___ EXERCISE DATA ___

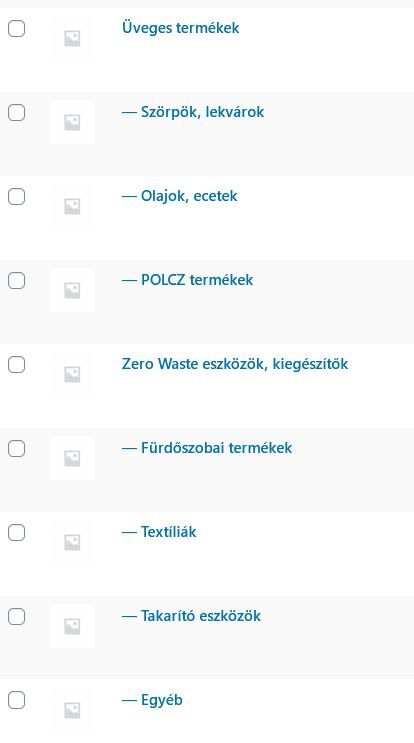
Task: Click placeholder image icon for Zero Waste eszközök
Action: pyautogui.click(x=72, y=374)
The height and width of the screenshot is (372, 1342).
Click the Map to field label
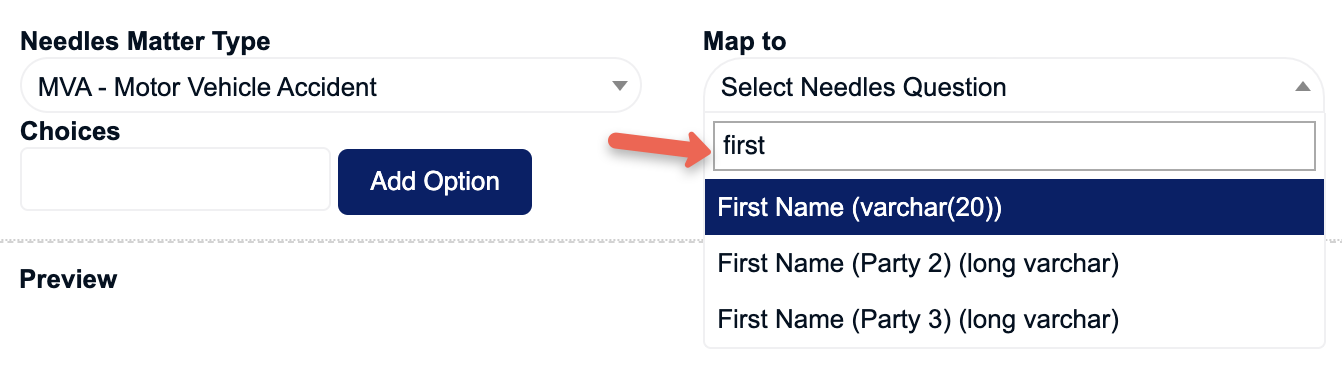pyautogui.click(x=745, y=42)
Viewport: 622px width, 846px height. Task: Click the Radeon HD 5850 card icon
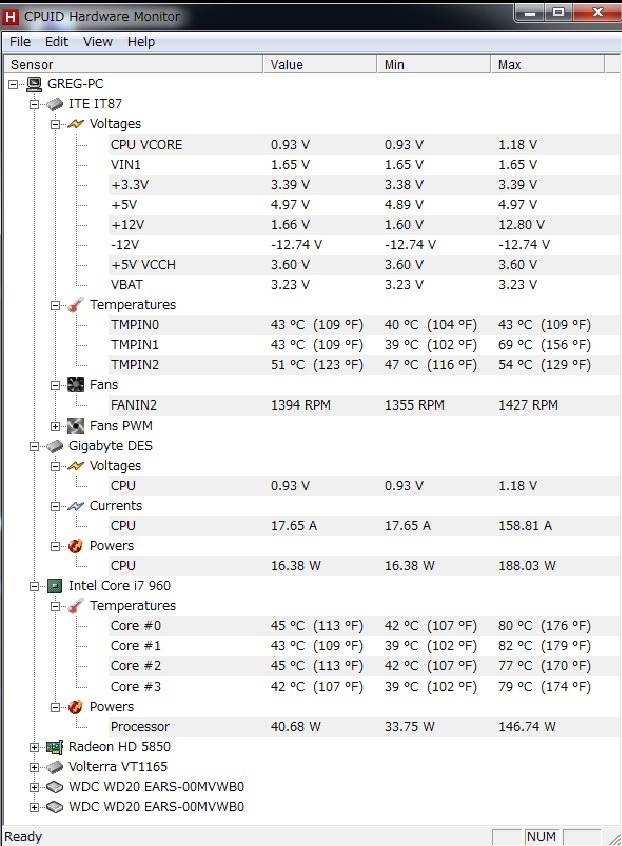[x=54, y=747]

___

● **TASK STATEMENT**: Exactly the lines from the line that contains "Click the Map to field label" through the last line above, and no other lines, must be output, with pictures excluded.

● **FINISHED EXERCISE**:
Click the Map to field label
pyautogui.click(x=745, y=42)
Viewport: 622px width, 846px height. Task: Click the Radeon HD 5850 card icon
[x=54, y=747]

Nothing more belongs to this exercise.